I have a photo of Mr. Jose Tomokane. He told his wife one day the reason for coming home late. He attended the cremation of the American woman pilot.
Mrs. Tomokane and Mrs. Rufina C. Reyes were neighbors during the Japanese time. They often visited with one another. Dolores, daughter of Mrs. Rufina C. Reyes, heard their conversation about the cremation of an American woman pilot. These two wives were the only individuals who knew secretly about the cremation of Amelia through Mr. Tomokane.
Had it not been for the daughter of Mrs. Rufina C. Reyes, who heard the conversation of the two wives, we would have never known about Mr. Tomokane’s interesting day. David M. Sablan has also said that he heard about Amelia being cremated according to Mr. Tomokane.
The American GI Witnesses on Saipan
The Battle of Saipan, fought from June 15 to July 9, 1944, was the most important battle of the Pacific War to date. The U.S. 2nd and 4th Marine Divisions, and the Army’s 27th Infantry Division, commanded by Lieutenant General Holland Smith, defeated the 43rd Infantry Division of the Imperial Japanese Army, commanded by Lieutenant General Yoshitsugu Saito.
The loss of Saipan, with the death of at least 29,000 Japanese troops and heavy civilian casualties, precipitated the resignation of Japanese Prime Minister Hideki Tojo and left the Japanese mainland within the range of Allied B-29 bombers. Saipan would become the launching point for retaking other islands in the Mariana chain, and the eventual invasion of the Philippines, in October 1944.

**Dataset excerpt**
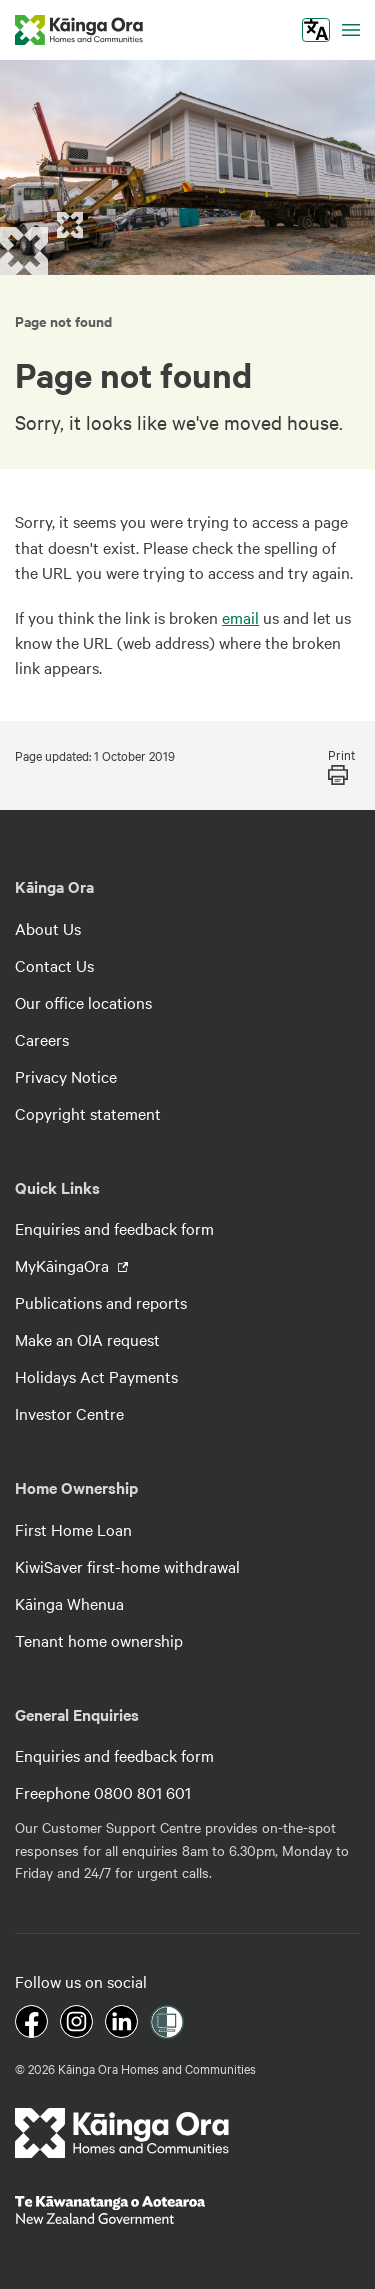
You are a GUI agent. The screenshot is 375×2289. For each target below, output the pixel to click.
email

**Task goal**
Copy out the text about Mr. Tomokane and the Battle of Saipan word for word, from its first sentence to its last.

**Solution to the problem**
I have a photo of Mr. Jose Tomokane. He told his wife one day the reason for coming home late. He attended the cremation of the American woman pilot.
Mrs. Tomokane and Mrs. Rufina C. Reyes were neighbors during the Japanese time. They often visited with one another. Dolores, daughter of Mrs. Rufina C. Reyes, heard their conversation about the cremation of an American woman pilot. These two wives were the only individuals who knew secretly about the cremation of Amelia through Mr. Tomokane.
Had it not been for the daughter of Mrs. Rufina C. Reyes, who heard the conversation of the two wives, we would have never known about Mr. Tomokane’s interesting day. David M. Sablan has also said that he heard about Amelia being cremated according to Mr. Tomokane.
The American GI Witnesses on Saipan
The Battle of Saipan, fought from June 15 to July 9, 1944, was the most important battle of the Pacific War to date. The U.S. 2nd and 4th Marine Divisions, and the Army’s 27th Infantry Division, commanded by Lieutenant General Holland Smith, defeated the 43rd Infantry Division of the Imperial Japanese Army, commanded by Lieutenant General Yoshitsugu Saito.
The loss of Saipan, with the death of at least 29,000 Japanese troops and heavy civilian casualties, precipitated the resignation of Japanese Prime Minister Hideki Tojo and left the Japanese mainland within the range of Allied B-29 bombers. Saipan would become the launching point for retaking other islands in the Mariana chain, and the eventual invasion of the Philippines, in October 1944.